LADY BRADFORD AND LADY CHESTERFIELD

1873-1875

To Disraeli the rupture of a union so complete as was that between him and his wife meant more than it would have meant to most affectionate husbands. His temperament was such that he could not be happy, and could not bring out the best work of which he was capable, without intimate female association and sympathy. 'My nature demands that my life should be perpetual love,' had been a glowing outburst of his youth; and that love, for all his wealth of men friends and the affection which he lavished on them, must be the love of woman. In Henrietta Temple he wrote: A female friend, amiable, clever, and devoted, is a possession more valuable than parks and palaces; and, without such a muse, few men can succeed in life, none be content.' Throughout his whole life he had been blessed with devotion and sympathy of this kind in ample measure. Two women, first his sister and then his wife, had made him and his ambitions the centre of their existence; to both of them his own affection and devotion had been unstinted; there had been between him and them a constant communion of thoughts and hopes and sympathies. In a lesser degree Mrs. Brydges Willyams, in her later years, shared in this close intimacy. There were, moreover, other ladies whose sympathetic appreciation had cheered and helped his career such as Mrs. Austen, Lady Blessington, and Frances Anne Lady Londonderry. 'I feel fortunate,' he wrote in 1874, 'in serving a female Sovereign. I owe everything to woman; and if, in the sunset of life, I have 1 To Lady Bradford.

still a young heart, it is due to that influence.' With all the women who influenced his life he kept up a constant correspondence of a romantic and sentimental kind, in which he revealed, not merely his doings, but his thoughts and his character. 'A she-correspondent for my money,' was the exclamation of one of his exuberant youthful heroes; and it is to the fact that he carried on throughout his life a copious correspondence with women that our knowledge of the real Disraeli is largely due.

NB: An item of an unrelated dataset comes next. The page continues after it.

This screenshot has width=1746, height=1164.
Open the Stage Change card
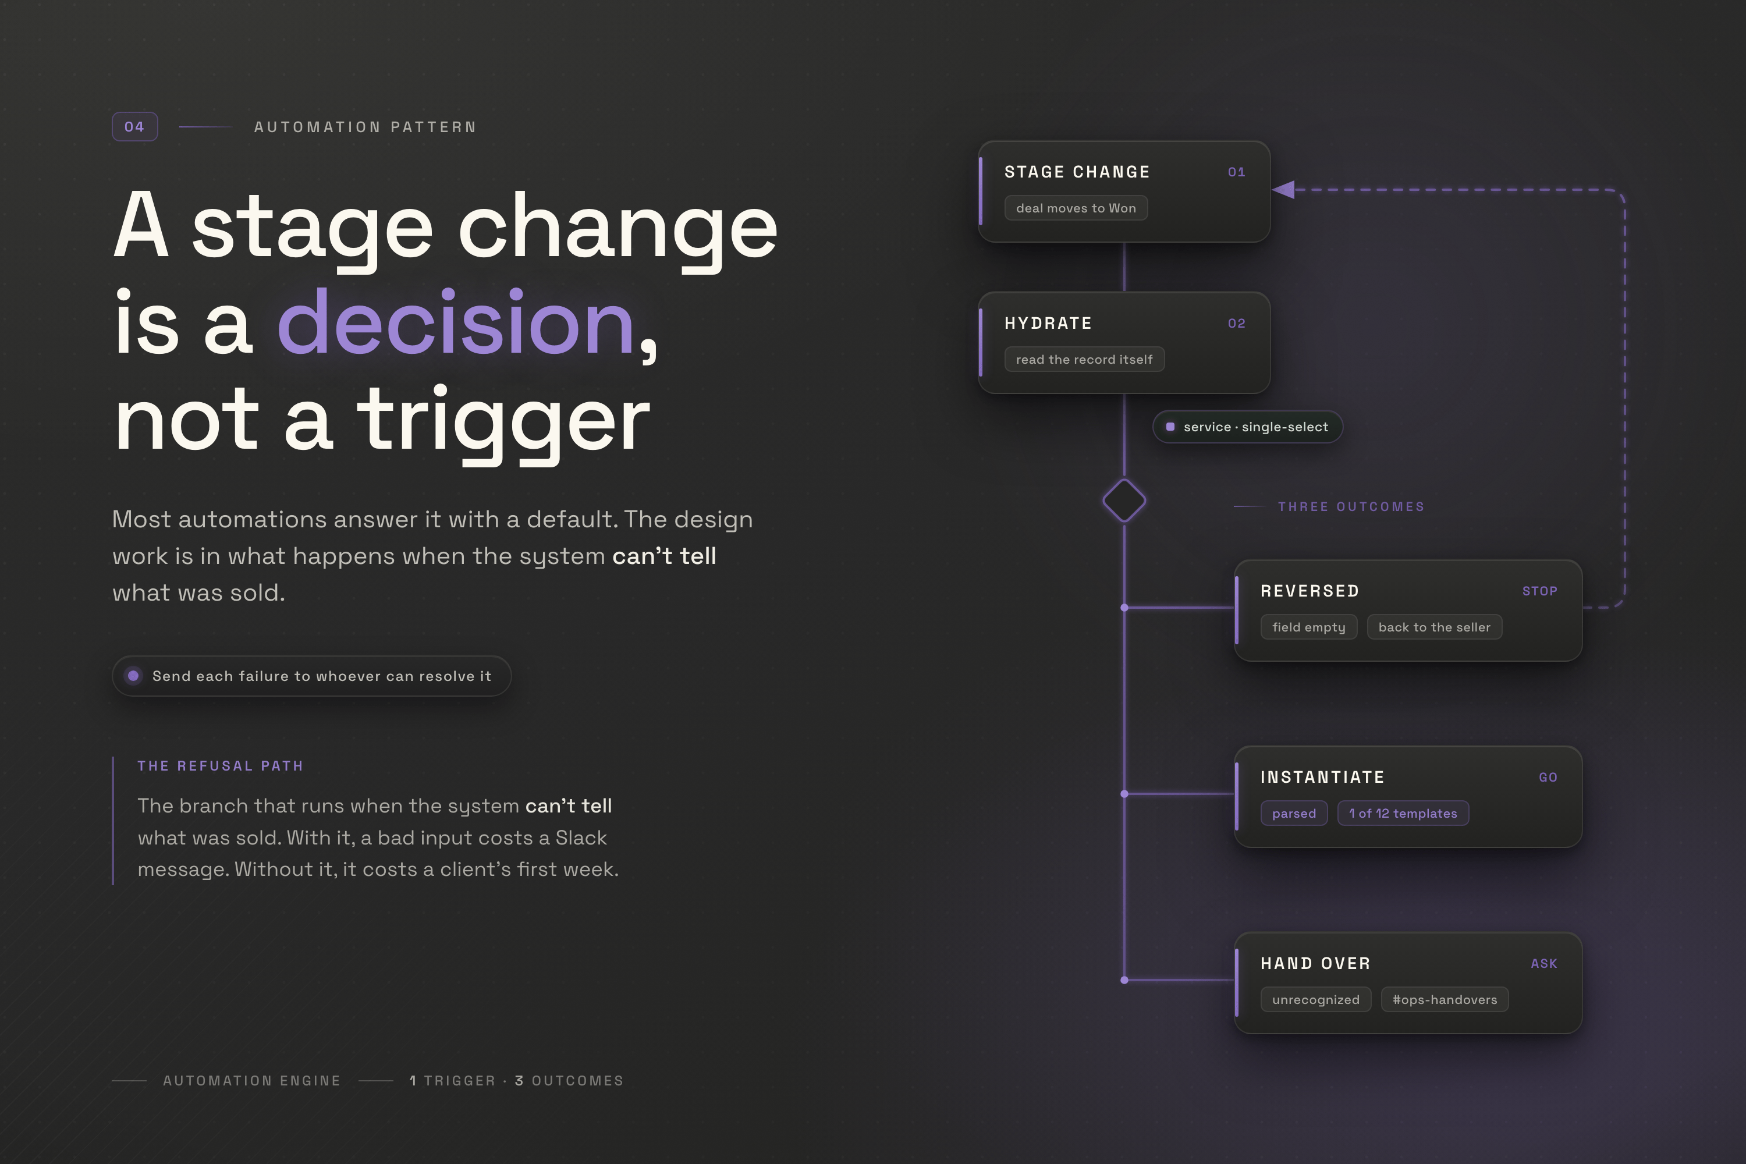[1124, 192]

With Lady Beaconsfield's death the last of the women with whom he had hitherto enjoyed this sympathetic intercourse passed away; and he was left for the time widowed indeed. Few men at his age— sixty-eight would have had the freshness of heart to form new attachments, and to resume with others the sentimental and romantic intimacy which had proved so stimulating an influence; and of those who still possessed sufficient youthfulness for the adventure, most would have been prevented, especially if public men, by the fear of incurring censure and ridicule. But Disraeli's affections were still warm, and craved sympathetic understandings; nor was he to be deterred by possible ridicule from following their dictates. He spoke for himself when he wrote a few years earlier in Lothair 1: 'Threescore and ten, at the present day, is the period of romantic passions. As for our enamoured sexagenarians, they avenge the theories of our cold-hearted youth.'

Among those who showed him special kindness in his early months of loneliness and desolation were two sisters, whom he had long known in society, Lady Chesterfield and Lady Bradford. Anne Countess of Chesterfield was the eldest, and Selina Countess of Bradford was the youngest, of five sisters, daughters of the first Lord Forester, the head of an ancient Shropshire family. Of the other sisters one married Lord Carrington's eldest son, Robert John Smith, and died young in 1832, before her husband succeeded to the title. She was of course a neighbour of the

1 Ch. 35.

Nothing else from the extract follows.